Unnecessary SORT operation

  • OK, I will try but here's my problem (and I'm hoping you can suggest a solution!).

    The reason I use views is because the views bring back values that are used to select the rows that a user is allowed to view. For example, TestUser logs in, runs "select * from MyView" and only a subset of data will be returned. Let say that TestUser can view data from supplier S1 with permissions P1 and P2.

    At the same time if SecondTestUser logs in and runs "select * from MyView" they will get a very different subset of data since they have different permissions.

    However these values can be changed by a security admin who will use an application to set the values. So in order to preserve the dynamic nature of the security permissions I'm using views.

  • There's no magic here. This needs to be rewritten to NOT use 1 trillion tables (if possible).

    Performance is not magic, it's do as little work as possible (server work, not human dev work).

  • Didn't realise 1 table and 2 views = 1 trillion tables. Looks like I'll just have to stick with what I have.

  • feersum_endjinn (11/14/2011)


    Didn't realise 1 table and 2 views = 1 trillion tables. Looks like I'll just have to stick with what I have.

    Just imaging what's happening.

    You don't have 1 view & 3 tables you have at LEAST 9 tables being touched. That's why it takes so much time.

    You have no less than 9 table & CI scans.

    The less you do, the faster it can be done. As simple as that.

  • Ninja - I tested your theory by temporarily creating two tables to hold the data that the views returned and as you said it solved the problem. The execution plan now has just 10 steps and the query executes in ~50seconds. This I can live with!

    However I still don't understand why the optimiser decided to do a sort on 1.8 million records when I used the views, when in essence the views returned the same number of rows as the two tables I setup.

  • feersum_endjinn (11/16/2011)


    Ninja - I tested your theory by temporarily creating two tables to hold the data that the views returned and as you said it solved the problem. The execution plan now has just 10 steps and the query executes in ~50seconds. This I can live with!

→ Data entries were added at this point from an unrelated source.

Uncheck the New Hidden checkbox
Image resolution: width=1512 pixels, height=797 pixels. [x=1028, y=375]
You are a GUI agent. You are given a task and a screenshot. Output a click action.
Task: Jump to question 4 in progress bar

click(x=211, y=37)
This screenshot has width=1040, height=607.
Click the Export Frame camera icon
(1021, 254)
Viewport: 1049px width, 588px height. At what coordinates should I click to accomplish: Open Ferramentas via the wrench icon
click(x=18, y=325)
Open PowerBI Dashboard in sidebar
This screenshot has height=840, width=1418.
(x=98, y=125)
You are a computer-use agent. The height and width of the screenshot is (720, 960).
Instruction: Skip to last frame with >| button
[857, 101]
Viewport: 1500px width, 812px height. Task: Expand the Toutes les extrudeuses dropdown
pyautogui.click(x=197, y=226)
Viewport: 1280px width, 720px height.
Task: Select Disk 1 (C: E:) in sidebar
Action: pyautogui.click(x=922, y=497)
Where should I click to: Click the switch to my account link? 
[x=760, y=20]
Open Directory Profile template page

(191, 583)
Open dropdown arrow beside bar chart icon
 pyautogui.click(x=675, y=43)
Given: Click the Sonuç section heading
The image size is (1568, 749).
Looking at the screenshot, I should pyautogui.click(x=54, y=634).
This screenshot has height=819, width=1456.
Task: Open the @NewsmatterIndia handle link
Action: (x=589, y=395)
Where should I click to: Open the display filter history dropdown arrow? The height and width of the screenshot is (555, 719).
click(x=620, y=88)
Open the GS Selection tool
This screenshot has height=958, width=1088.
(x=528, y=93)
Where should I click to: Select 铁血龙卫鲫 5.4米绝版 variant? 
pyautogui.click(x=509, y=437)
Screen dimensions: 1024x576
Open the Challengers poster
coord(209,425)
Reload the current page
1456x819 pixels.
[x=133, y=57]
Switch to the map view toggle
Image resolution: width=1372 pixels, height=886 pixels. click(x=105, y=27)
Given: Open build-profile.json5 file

    However I still don't understand why the optimiser decided to do a sort on 1.8 million records when I used the views, when in essence the views returned the same number of rows as the two tables I setup.

    When's the last time you did an update stats with fullscan?

    Bad plans are usually because of stale stats, very complex query or bad parameter sniffing.

  • Data is imported into these tables via an SSIS package and I have an index rebuild on all the tables as the penultimate step - would this not update the stats as well?

  • feersum_endjinn (11/16/2011)


    Data is imported into these tables via an SSIS package and I have an index rebuild on all the tables as the penultimate step - would this not update the stats as well?

    Only the stats on the indexed columns.

    However if you truncate + reload, then the first query hitting that table will update the stats. I preffer to force it if I have the time.

  • Oh okay. Well the database option "Auto Update Statistics" is set to "true" so I'm hoping it will update all index based stats. Anyway now I have a possible solution to the problem. I just need to figure out how to actually replace the views with tables and not lose the functionality - I think a LOGON trigger or a UPDATE trigger on the security tables is the way to go.

    Thanks for your help.

  • feersum_endjinn (11/16/2011)


    Oh okay. Well the database option "Auto Update Statistics" is set to "true" so I'm hoping it will update all index based stats. Anyway now I have a possible solution to the problem. I just need to figure out how to actually replace the views with tables and not lose the functionality - I think a LOGON trigger or a UPDATE trigger on the security tables is the way to go.

    Thanks for your help.

    No need to duplicate the data. Rewrite 1 query that does specifically what needs to be done here. Don't use any views, only base tables.

    If it continues to be slow, divide and conquer (smaller steps with results in temp tables).

    I have reports that run on 50 tables here and they don't have any issue perf wise. They just have to be split in smaller steps.